What is an MD5 or SHA1 checksum?

Q:What is an MD5 or SHA1 checksum? What is it used for?
A:

A good number of websites, especially those that provide large software downloads like Apple and Microsoft, have begun providing what looks like a long string of random numbers and letters with the title of either MD5 or SHA1. MD5 (Message Digest rev. 5) and SHA1 (Secure Hash Algorithm rev. 1) are both commonly used One-way Cryptographic Hash Functions.


So what does that mean?

So let’s start by trying to define what a “function” is. At their core, all computers currently available for consumer use operate in the world of Binary. This means that every song and photo on your computer is nothing but a series of 1s and 0s. Computers are very good at doing calculations very quickly and if you remember your algebra classes, numbers can be passed through functions that will output a resulting value based on the characteristics of the function. For example, if I have a “file”, let’s say it is “20” and I want to run it through a function called HASH that multiples the file contents by 10. The function HASH could be viewed like this:

HASH(x) = 10 * x

…where “x” is our source file.

Running our file “20” through our HASH algorithm will result in the HASHED output “200”.

Cryptographically speaking, our example function is not a very good way of protecting data as it would be very simple to discover how the hashing function works with a very small sample set of data.

In the case of these “One-way” Cryptographic Hash Functions, the function is a super complicated one and is well outside the realm of this article. The One-way part of a “One-way Hashing Algorithm” indicates that the function is constructed in a way that it only works in one direction and it is effectively impossible to try to figure out the source file “x” from the result of the function HASH(x).

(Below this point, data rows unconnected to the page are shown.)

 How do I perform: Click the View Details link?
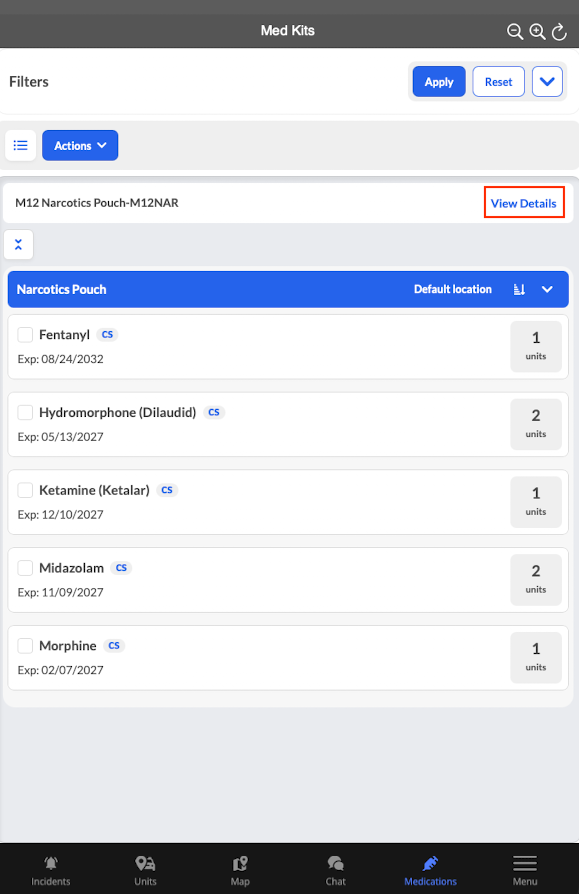point(524,204)
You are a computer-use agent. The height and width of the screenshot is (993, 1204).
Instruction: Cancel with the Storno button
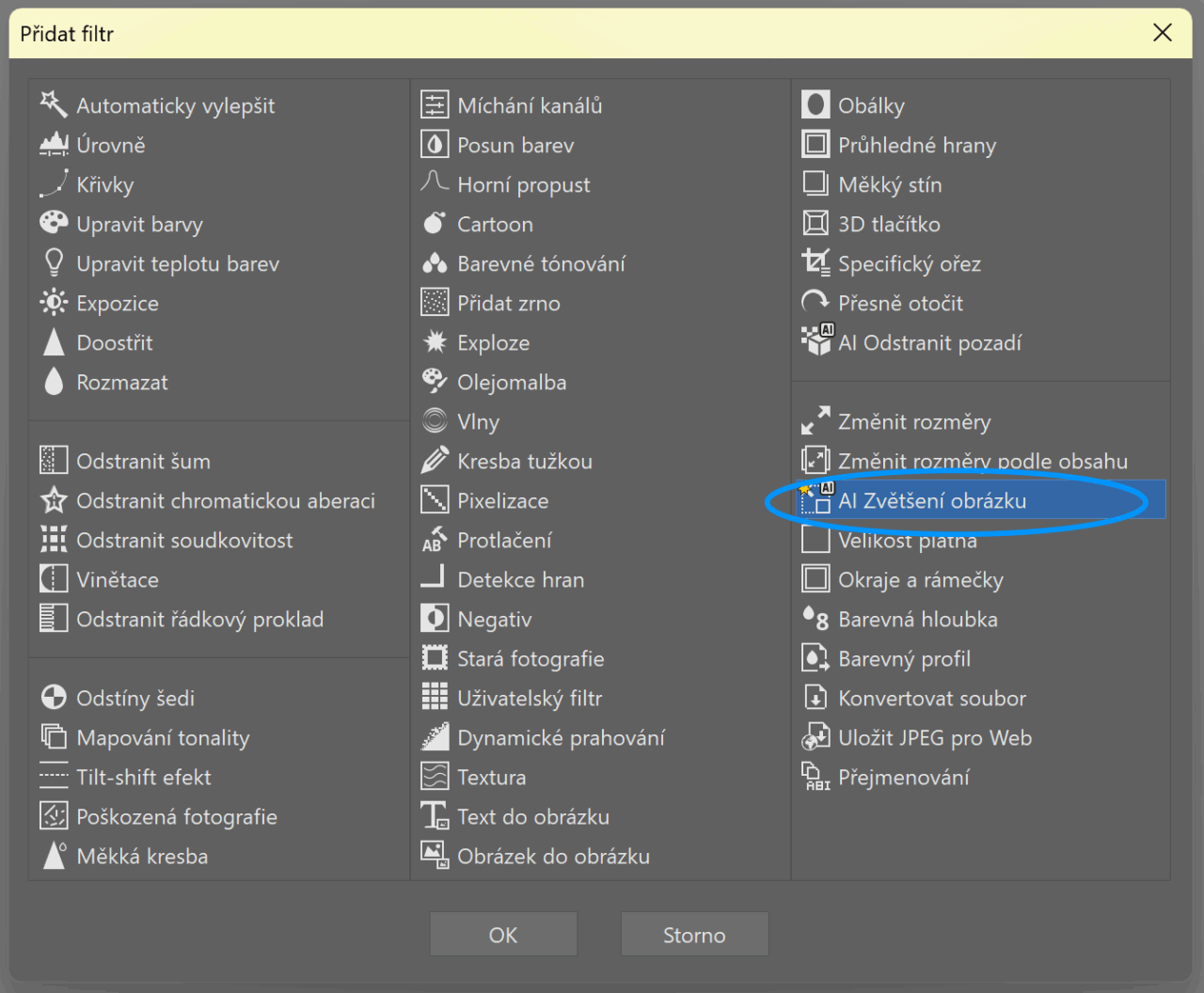tap(694, 935)
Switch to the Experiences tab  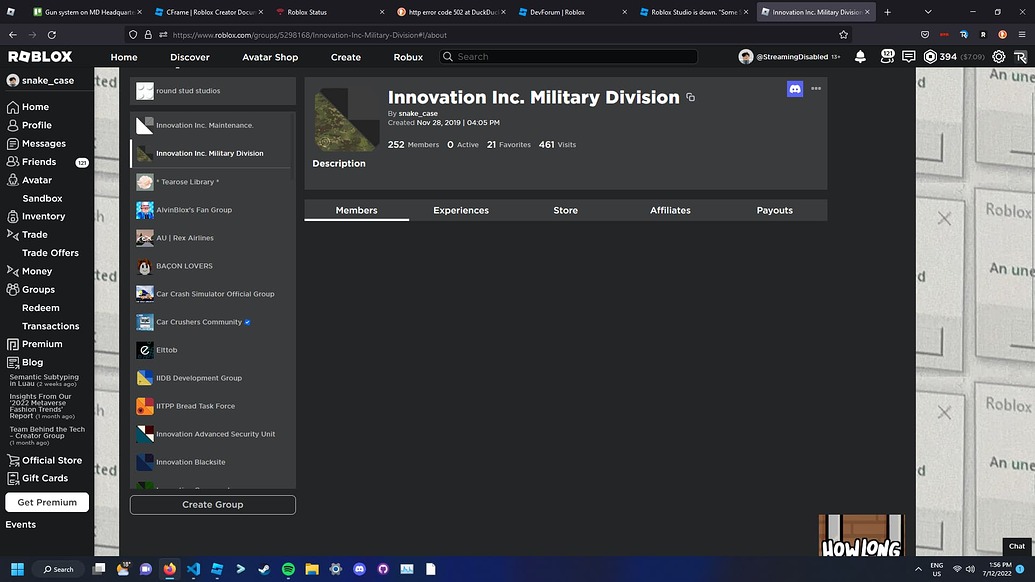click(460, 210)
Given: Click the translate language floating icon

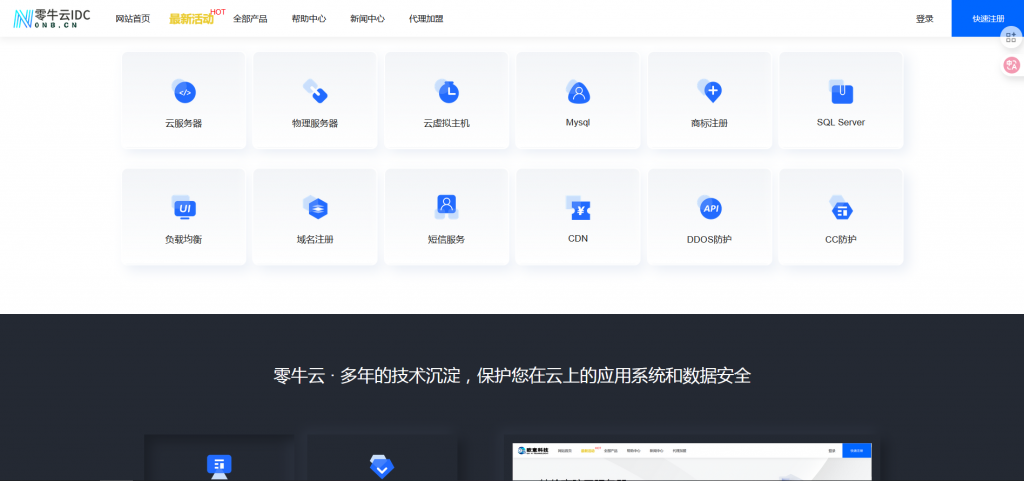Looking at the screenshot, I should pyautogui.click(x=1011, y=66).
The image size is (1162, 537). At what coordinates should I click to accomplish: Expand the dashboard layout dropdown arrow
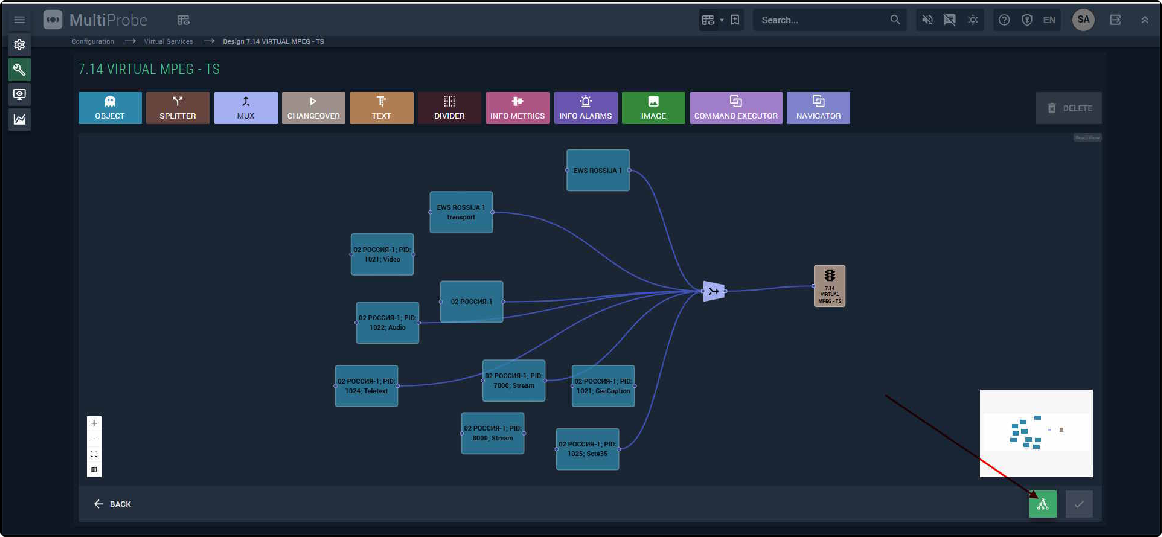[721, 20]
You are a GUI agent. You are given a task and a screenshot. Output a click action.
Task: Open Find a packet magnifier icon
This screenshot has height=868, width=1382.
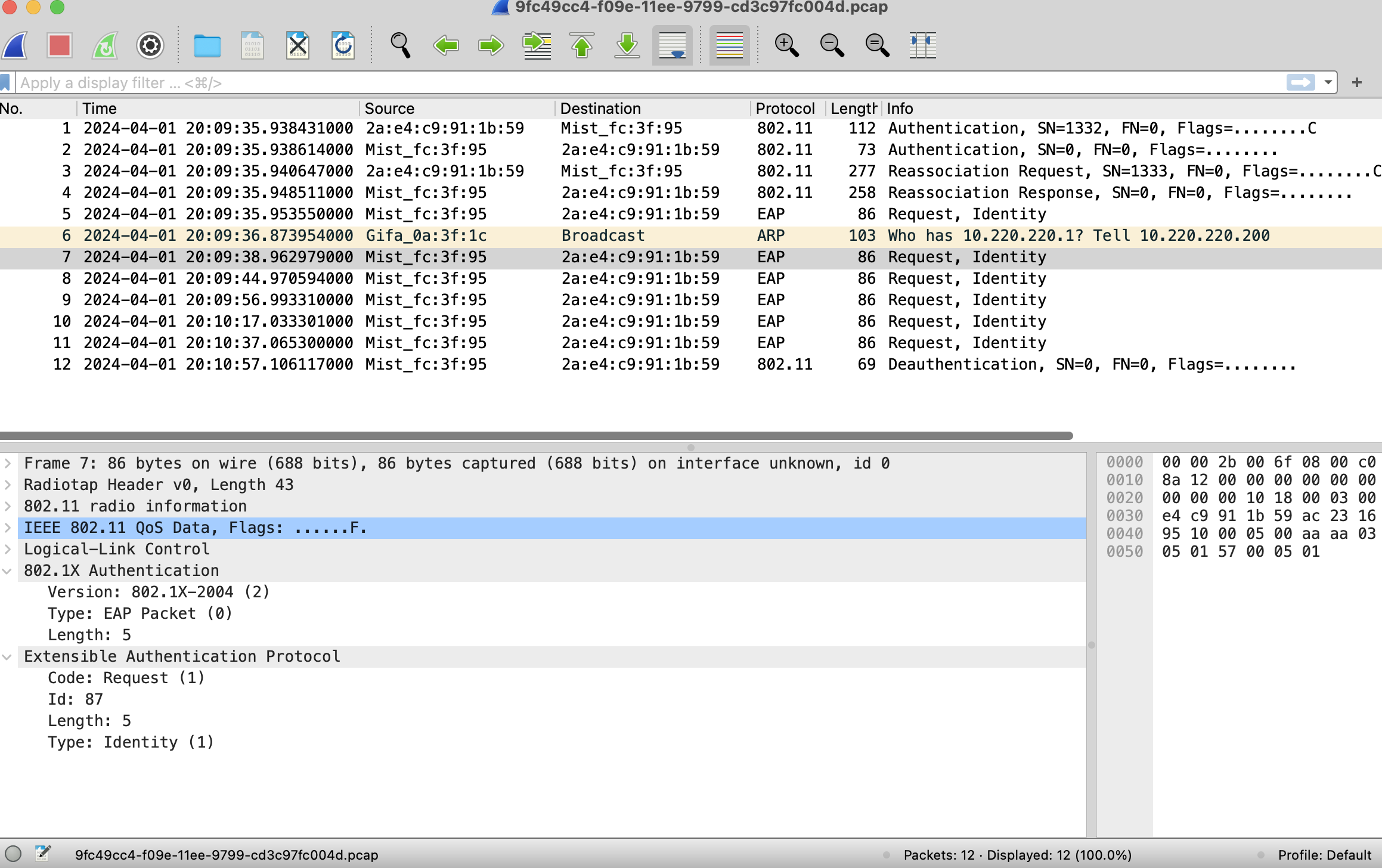click(400, 45)
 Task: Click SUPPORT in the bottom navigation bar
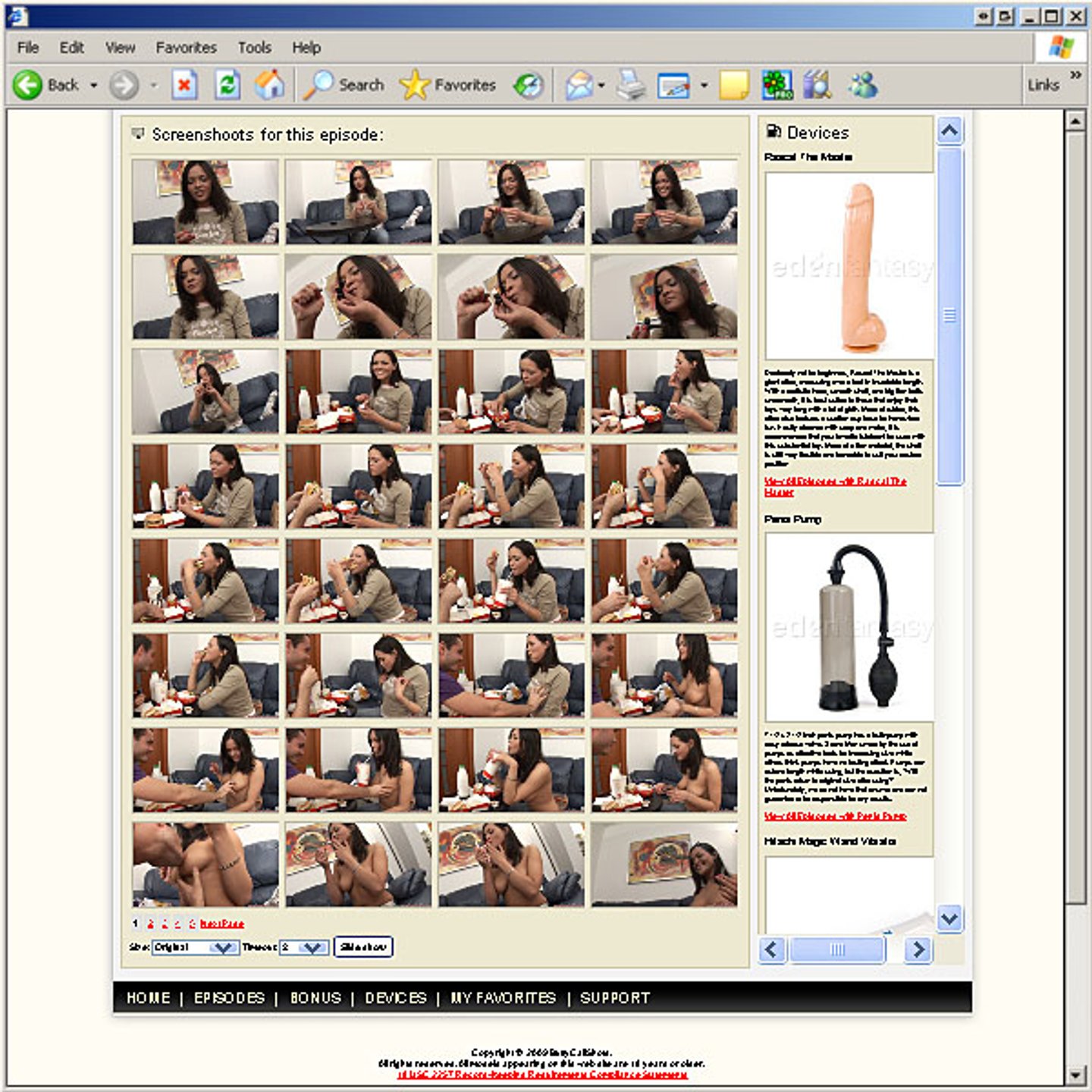(615, 998)
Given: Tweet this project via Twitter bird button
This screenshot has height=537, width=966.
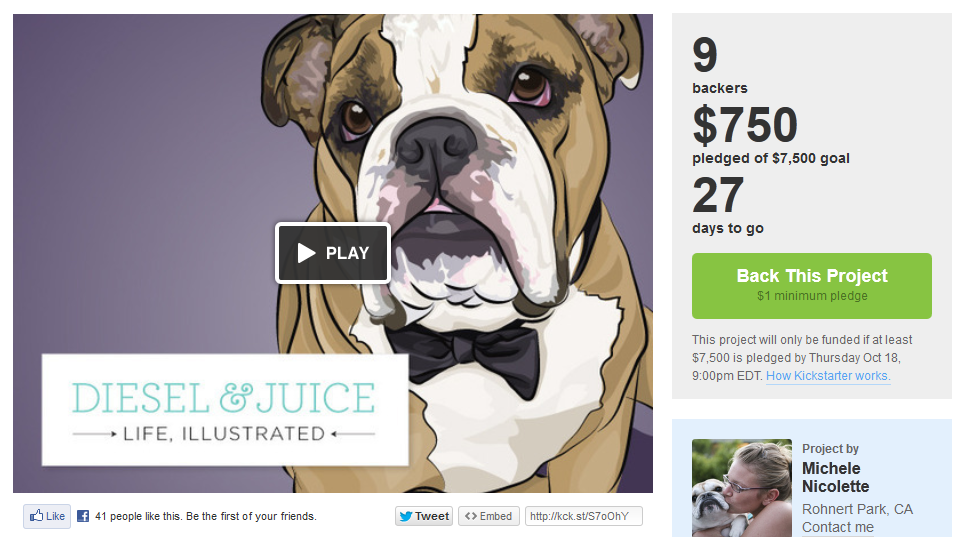Looking at the screenshot, I should (x=424, y=516).
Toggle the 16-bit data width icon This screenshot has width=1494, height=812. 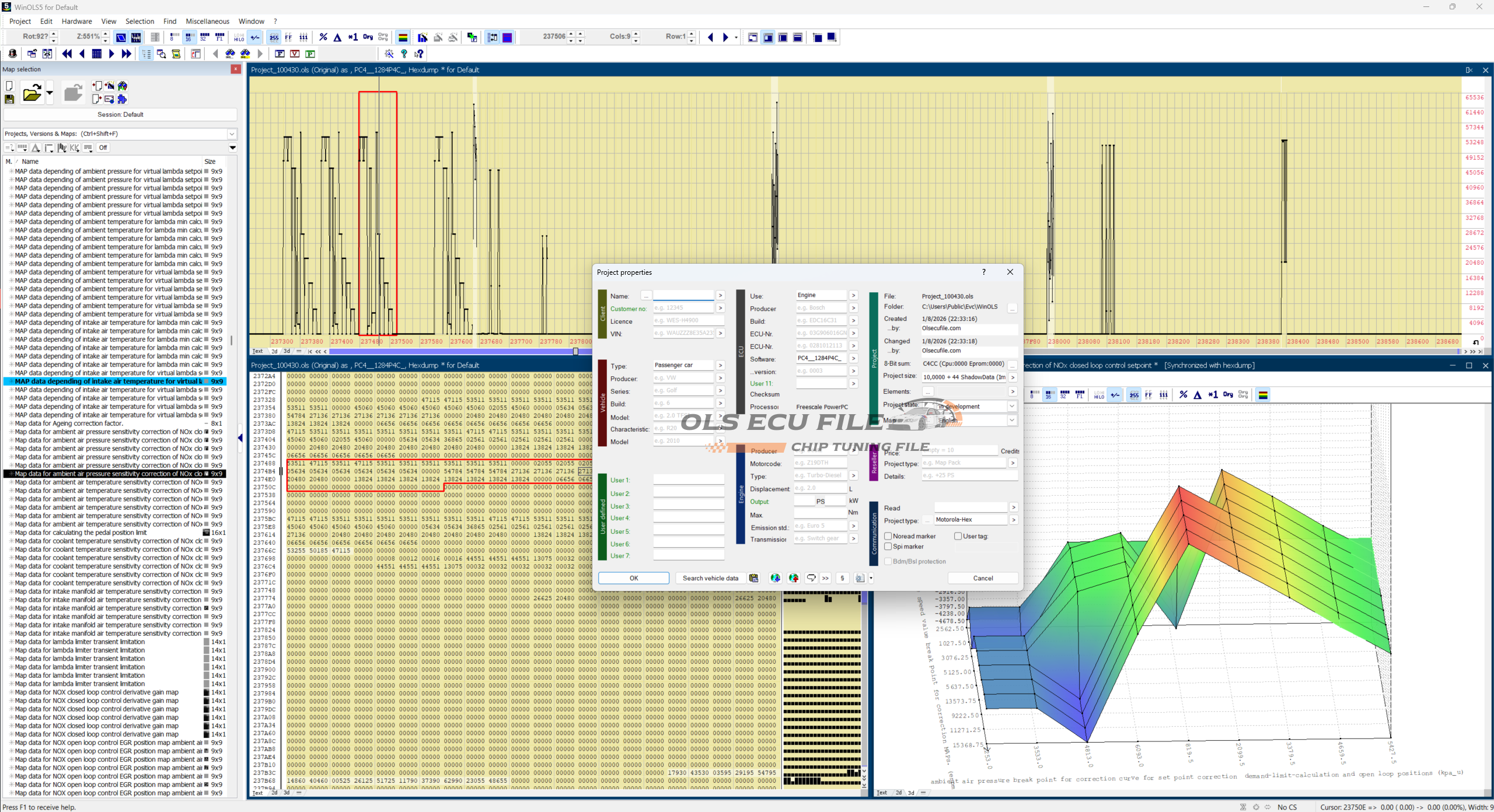(x=189, y=37)
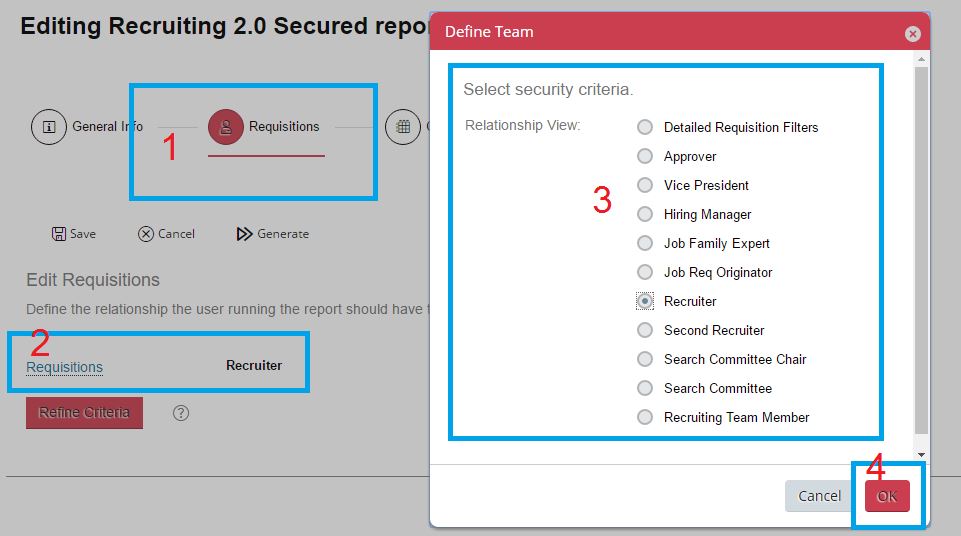Confirm with the OK button

pyautogui.click(x=887, y=496)
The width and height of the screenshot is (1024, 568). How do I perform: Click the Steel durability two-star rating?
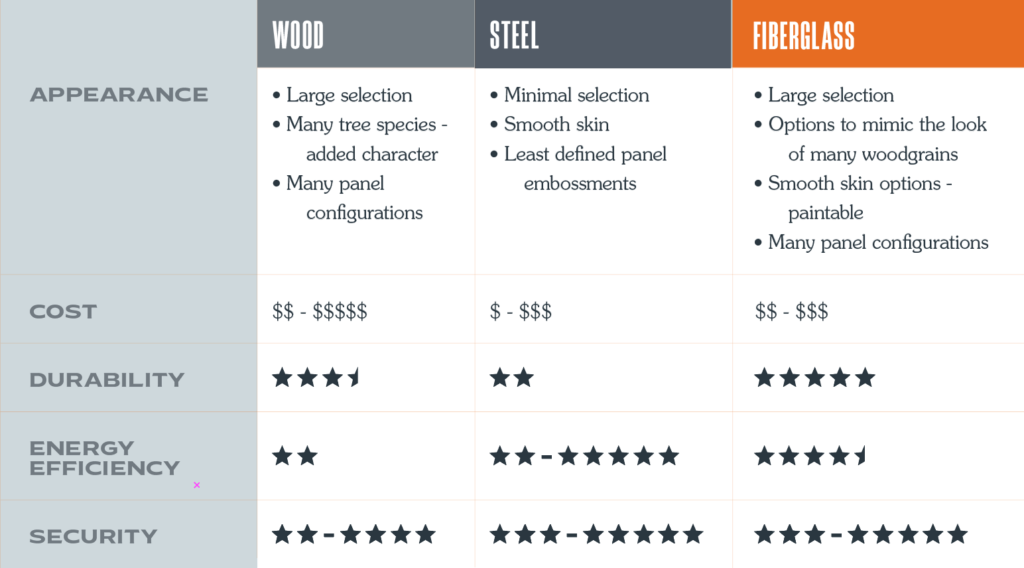tap(512, 378)
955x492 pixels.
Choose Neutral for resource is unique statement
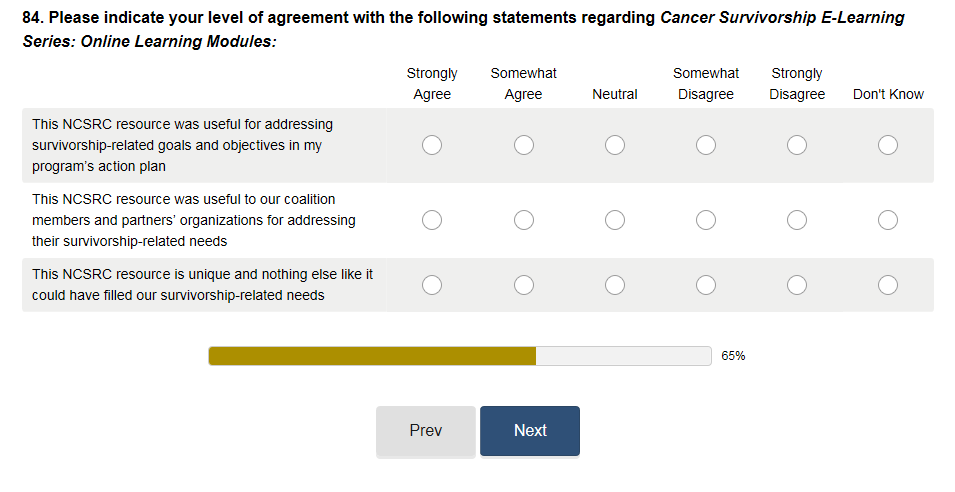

There are all sorts of reasons why Cryptography like this is important. This sort of function is used all over the web. Most recognizably, when a user creates a password for an account on a website, the password itself (your pet’s name “spike”) doesn’t get stored as it is entered by the user. This would not be a good method of security because anyone who has access to maintain the database could get access to that password. Instead, it gets run through one of these Hashing algorithms that produces a bunch of seemingly random unintelligible alphanumeric characters:

73cc33b96ddcddc98995c569e3a0bca29451c8a8

Since these functions are so complicated, there is no way to get “spike” out of the Hash. To protect your password from anyone that might have access to the database, the Hash gets stored there along with your username rather than the word “spike”. This is why, customer service representatives for web based companies can’t provide your password to you, it isn’t possible for them to do so. They can only change your password to something else and send that new value to you. However, when you navigate to the site and enter your username followed by the password “spike”, the web server runs your entered password through the same function that calculated the SHA1 hash of the original password as you entered it when you setup your account. If this newly calculated value matches what is stored in the database then you are allowed to access the site. If, instead of entering “spike”, you accidentally enter “Spike”, the computer calculates the SHA1 hash of that as:

9af639c8fb1e08bdf232ce4d9bf46c0e73e41cd0

Clearly our original hash of “spike”:

73cc33b96ddcddc98995c569e3a0bca29451c8a8

…doesn’t match the hash of “Spike”:

9af639c8fb1e08bdf232ce4d9bf46c0e73e41cd0

As a result, you aren’t able to login until you enter the password that results in the correct match to the hash stored in the database.

In the case of files being downloaded, a simple text file called “hello.txt” with nothing but the word “hello” can be represented in binary like this:

01101000 01100101 01101100 01101100 01101111

If you don’t believe me, you can try it yourself. You can copy the above binary information, CLICK THIS LINK, paste that set of numbers into the box labeled “Binary Value”, click the “Convert” button and see that the output is “hello”.

The file “hello.txt” when processed through SHA1 outputs this string:

aaf4c61ddcc5e8a2dabede0f3b482cd9aea9434d

If you were to click the above link and download it to your desktop, you could use one of several hash calculators, including one that I created using “AppleScript” and you could verify that my SHA1 hash as listed above is accurate for the file that you downloaded. If those two values didn’t match, it is because the file had been changed between the file server and your “Downloads” folder.

While this doesn’t sound like a big deal for a simple text file, the same combination of steps can be used when you download a large software installer. If the MD5 or SHA1 hash of the file that you downloaded matches the one provided by a good quality developer, you can be pretty much guaranteed that the file is safe to use.